Так буржуазия всех стран, играя на национальных чувствах и традициях народов, сделав патриотизм своим последним прибежищем, оправдывала подготовку к большой войне.

2. Международные отношения на рубеже XIX – XX вв. В начале XX в. из сложного комплекса международных проблем на первое место выдвинулись и приобрели наиболее непримиримый характер противоречия между Англией и Германией. Уже в 1890-х гг. Англия стала наталкиваться на конкуренцию германских товаров на мировых рынках.

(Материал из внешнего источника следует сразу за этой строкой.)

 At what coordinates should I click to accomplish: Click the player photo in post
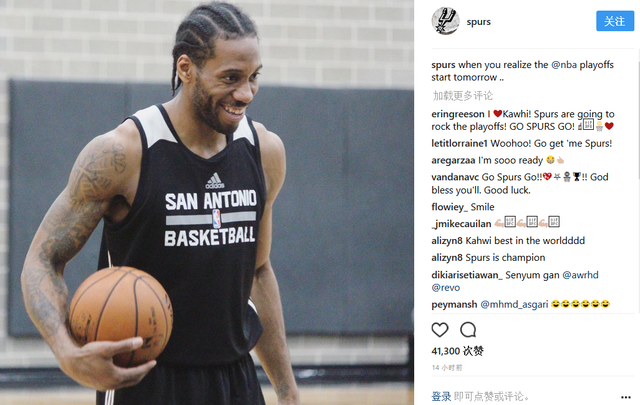[207, 202]

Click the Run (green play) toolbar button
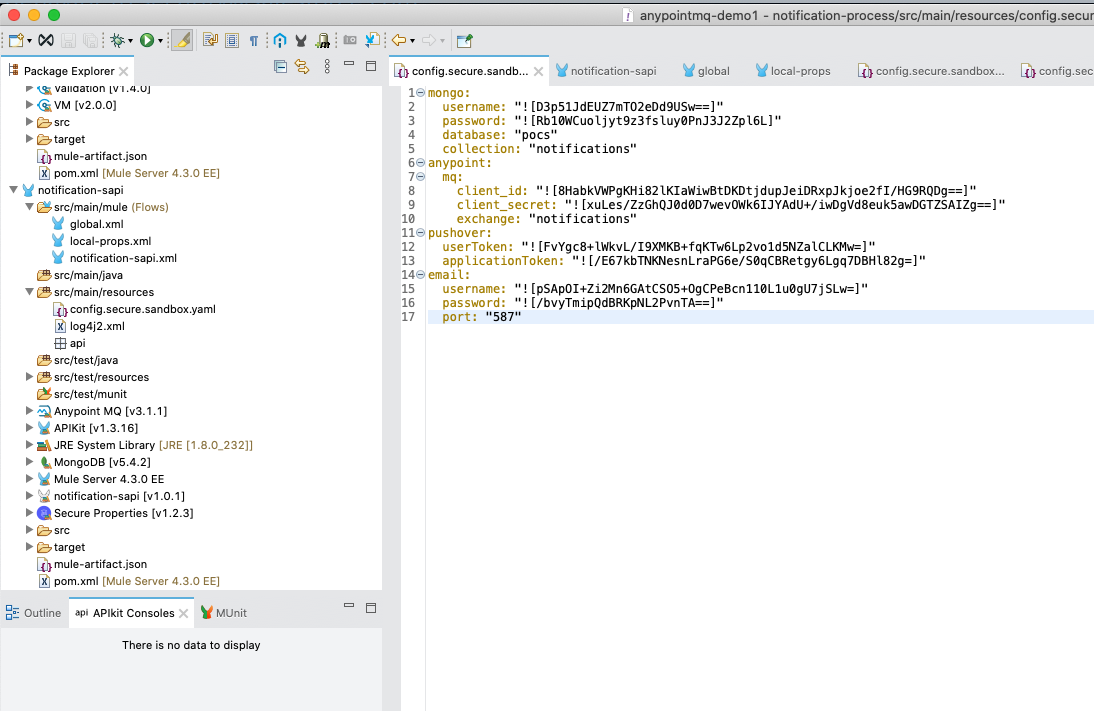pos(147,40)
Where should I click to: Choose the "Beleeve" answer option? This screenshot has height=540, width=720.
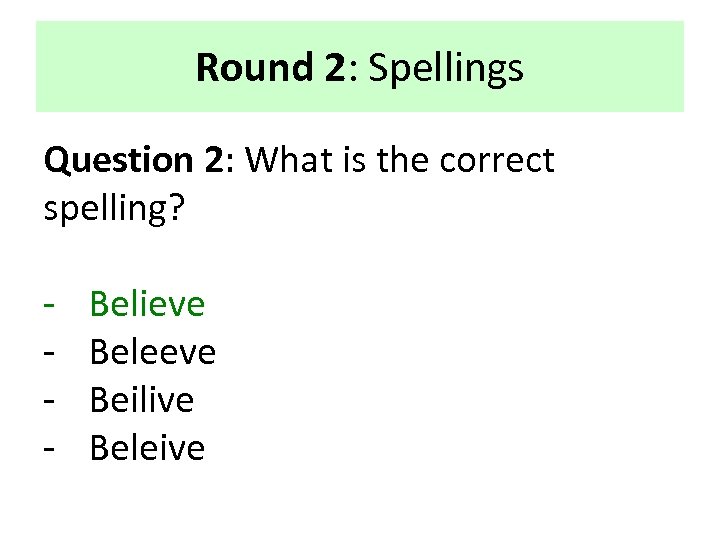click(x=152, y=352)
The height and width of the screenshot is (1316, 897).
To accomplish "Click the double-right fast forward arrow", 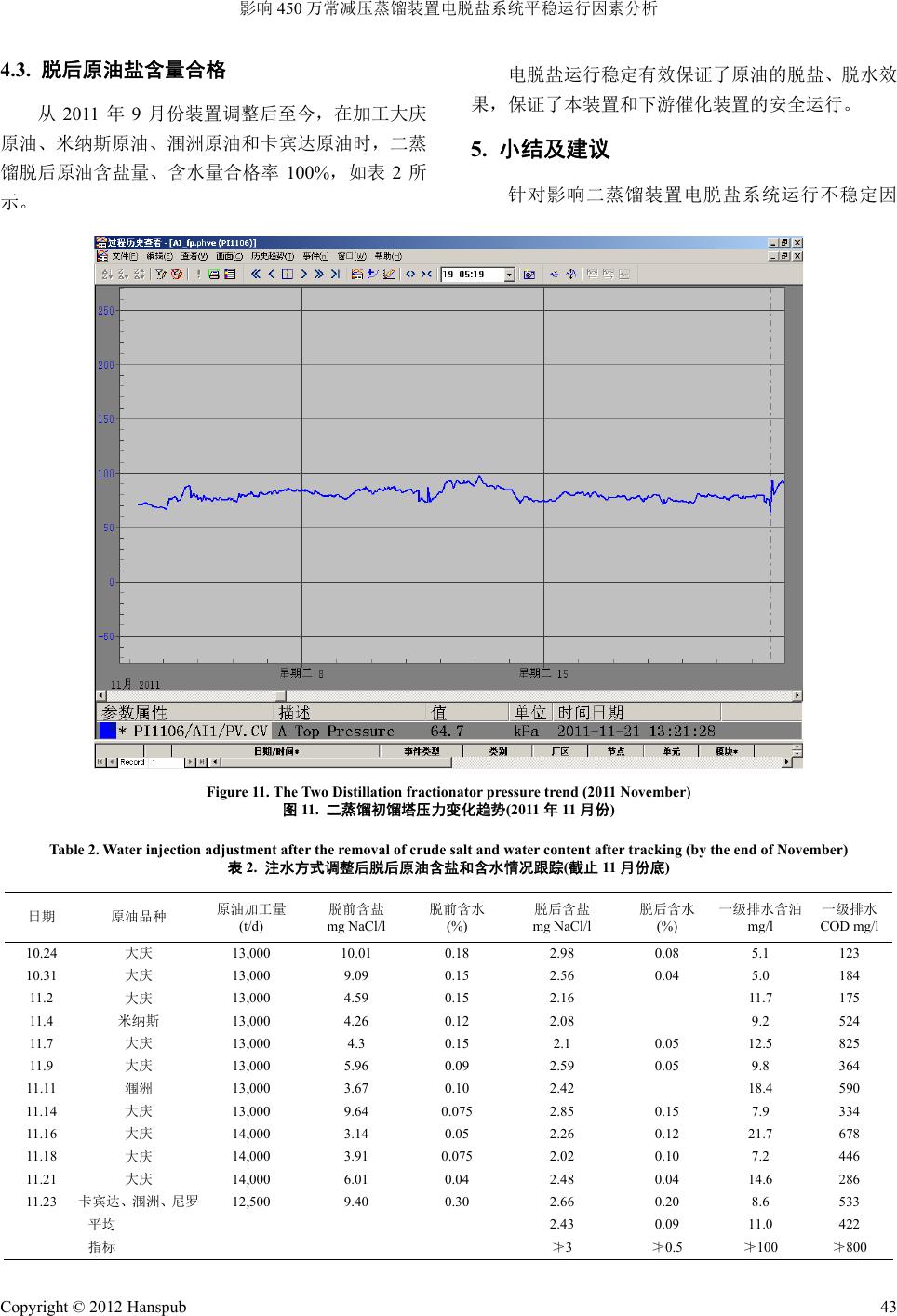I will point(319,275).
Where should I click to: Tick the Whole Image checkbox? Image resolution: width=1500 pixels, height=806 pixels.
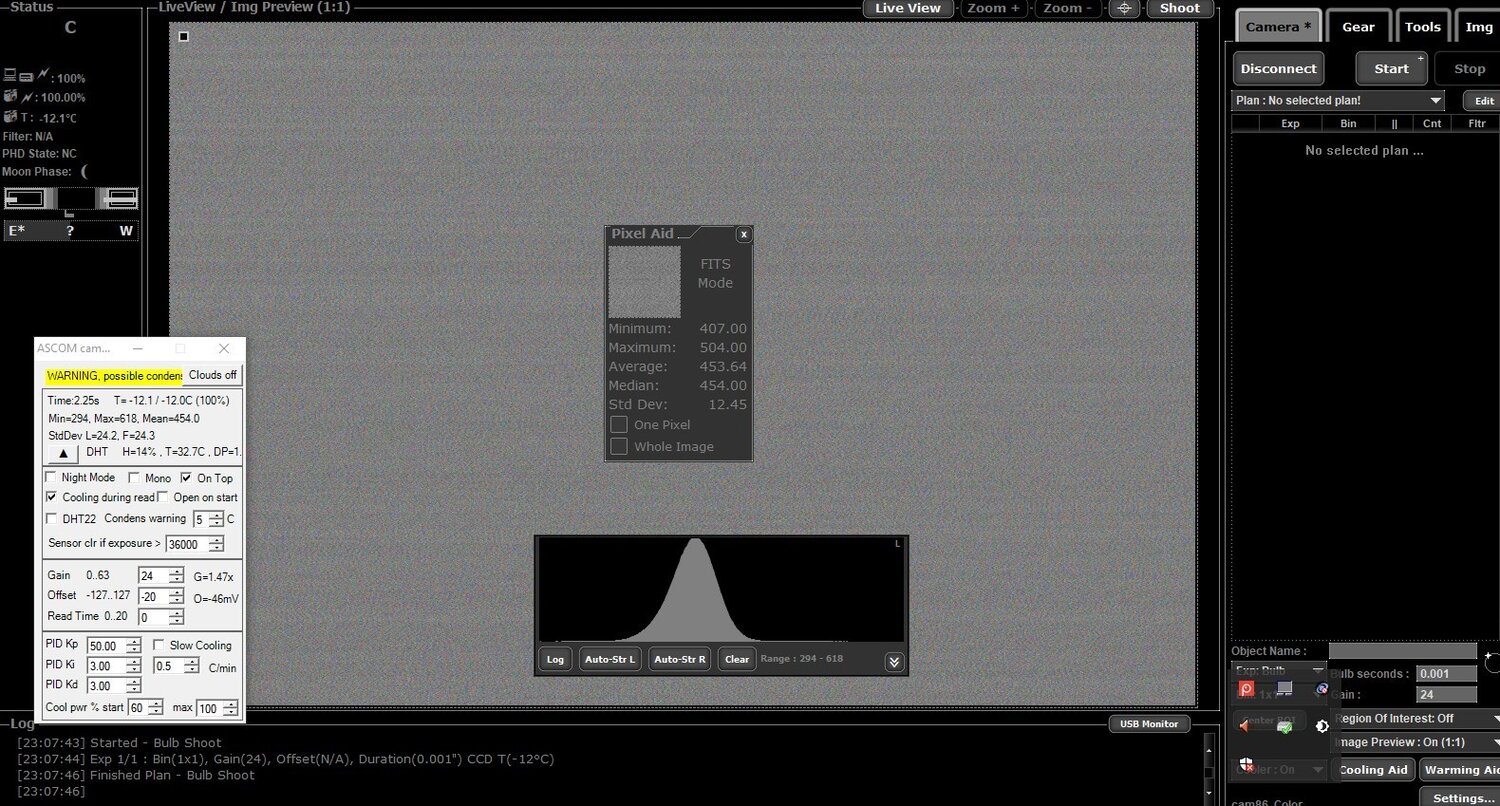(619, 446)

Экономическая экспансия Германии вызывала серьезную тревогу правящих кругов Англии. «Нам угрожает страшный противник, который теснит нас так же, как волны морские теснят неукрепленные песчаные берега», – заявил английский премьер-министр Солсбери.

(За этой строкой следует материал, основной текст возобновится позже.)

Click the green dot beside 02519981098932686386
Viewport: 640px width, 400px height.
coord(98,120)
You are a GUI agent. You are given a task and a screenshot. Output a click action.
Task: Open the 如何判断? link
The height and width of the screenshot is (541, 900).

Интересы Англии и Германии сталкивались во многих районах мира, на суше и на морях. Особую остроту англо-германские противоречия приобрели в Африке, Восточной Азии и на Ближнем Востоке.

Важную роль в подготовке и развязывании войны сыграли франко-германские отношения. После победы над Францией в войне 1870–1871 гг. германские капиталисты стремились навечно закрепить за собой отторгнутые от Франции Эльзас и Лотарингию. Это вызывало все усиливающийся протест со стороны коренного населения.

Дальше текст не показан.